● **Task prompt**:
Quote the passage about Mendès France word for word, starting at "In October 1940, France" and ending at "at Bretton Woods.".

● **Passage to read**:
=====

In 1932, Mendès France was elected member of the Chamber of Deputies for the Eure department; he was the Assembly's youngest member. In 1936 he came within 700 votes of losing to Modeste Legouez, the president of the radical agrarian group the Comités de défense paysanne in what he said was his hardest electoral fight. His ability was soon recognized, and in 1938 the government of Léon Blum appointed him Under Secretary of State for Finance.

In October 1940, France was put on trial by the Vichy regime at the courthouse in Clermont-Ferrand for desertion after he boarded the liner SS Massilia for Casablanca in Morocco to continue the fight against the Nazis. He was imprisoned for desertion. He escaped and succeeded in reaching Britain, where he joined the Free French forces led by Charles de Gaulle. Mendès France later described his trial, conviction and subsequent escape in the celebrated documentary "The Sorrow and the Pity".

During the latter years of the war, Mendès France served in the Free French Air Forces and flew in a dozen bombing raids. After the Liberation of Paris in August 1944, he was appointed Minister for National Economy in the French provisional government by de Gaulle. He later headed the French delegation to the 1944 United Nations Monetary and Financial Conference at Bretton Woods.

=====

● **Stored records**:
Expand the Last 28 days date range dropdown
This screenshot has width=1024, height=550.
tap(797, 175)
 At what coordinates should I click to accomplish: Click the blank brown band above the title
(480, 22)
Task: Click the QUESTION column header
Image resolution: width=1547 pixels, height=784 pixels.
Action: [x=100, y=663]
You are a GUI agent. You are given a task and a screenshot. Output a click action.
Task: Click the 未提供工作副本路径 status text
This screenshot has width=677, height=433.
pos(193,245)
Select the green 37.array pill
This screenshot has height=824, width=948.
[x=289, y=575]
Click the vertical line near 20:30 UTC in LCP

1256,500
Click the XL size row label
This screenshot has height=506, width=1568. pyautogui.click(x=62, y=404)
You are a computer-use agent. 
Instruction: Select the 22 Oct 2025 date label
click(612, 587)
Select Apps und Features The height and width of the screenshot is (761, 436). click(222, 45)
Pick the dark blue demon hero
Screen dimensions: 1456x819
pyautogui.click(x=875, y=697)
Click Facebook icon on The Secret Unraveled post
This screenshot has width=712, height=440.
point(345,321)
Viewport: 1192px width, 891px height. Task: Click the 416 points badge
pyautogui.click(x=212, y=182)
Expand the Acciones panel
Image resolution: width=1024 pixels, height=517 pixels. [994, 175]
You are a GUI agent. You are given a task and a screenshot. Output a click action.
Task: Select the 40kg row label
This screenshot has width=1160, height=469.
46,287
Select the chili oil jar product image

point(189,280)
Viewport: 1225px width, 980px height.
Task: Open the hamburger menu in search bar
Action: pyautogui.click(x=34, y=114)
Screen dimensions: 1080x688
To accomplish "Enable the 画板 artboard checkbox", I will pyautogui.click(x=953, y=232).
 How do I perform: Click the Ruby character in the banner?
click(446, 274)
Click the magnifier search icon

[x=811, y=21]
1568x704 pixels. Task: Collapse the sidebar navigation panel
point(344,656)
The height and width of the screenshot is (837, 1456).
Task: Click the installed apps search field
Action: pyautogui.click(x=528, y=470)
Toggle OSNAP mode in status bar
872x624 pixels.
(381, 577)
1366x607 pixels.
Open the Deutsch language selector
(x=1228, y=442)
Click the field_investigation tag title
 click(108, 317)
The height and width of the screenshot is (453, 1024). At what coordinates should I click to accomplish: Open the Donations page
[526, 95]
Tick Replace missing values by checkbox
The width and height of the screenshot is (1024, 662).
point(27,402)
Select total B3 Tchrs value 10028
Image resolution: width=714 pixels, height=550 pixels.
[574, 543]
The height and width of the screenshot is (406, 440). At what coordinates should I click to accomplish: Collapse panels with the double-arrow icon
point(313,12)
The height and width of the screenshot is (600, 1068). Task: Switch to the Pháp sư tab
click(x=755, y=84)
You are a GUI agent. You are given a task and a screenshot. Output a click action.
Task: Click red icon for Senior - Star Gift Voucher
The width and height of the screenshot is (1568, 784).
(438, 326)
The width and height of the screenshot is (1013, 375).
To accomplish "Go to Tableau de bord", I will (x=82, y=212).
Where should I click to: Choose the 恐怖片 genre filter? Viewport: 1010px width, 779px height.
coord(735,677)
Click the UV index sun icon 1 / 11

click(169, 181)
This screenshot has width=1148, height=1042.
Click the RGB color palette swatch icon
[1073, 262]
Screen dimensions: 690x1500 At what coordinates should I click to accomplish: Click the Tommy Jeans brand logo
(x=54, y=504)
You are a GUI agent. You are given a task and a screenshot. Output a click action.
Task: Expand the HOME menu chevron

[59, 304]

=====

● **Result for this task**:
In October 1940, France was put on trial by the Vichy regime at the courthouse in Clermont-Ferrand for desertion after he boarded the liner SS Massilia for Casablanca in Morocco to continue the fight against the Nazis. He was imprisoned for desertion. He escaped and succeeded in reaching Britain, where he joined the Free French forces led by Charles de Gaulle. Mendès France later described his trial, conviction and subsequent escape in the celebrated documentary "The Sorrow and the Pity".

During the latter years of the war, Mendès France served in the Free French Air Forces and flew in a dozen bombing raids. After the Liberation of Paris in August 1944, he was appointed Minister for National Economy in the French provisional government by de Gaulle. He later headed the French delegation to the 1944 United Nations Monetary and Financial Conference at Bretton Woods.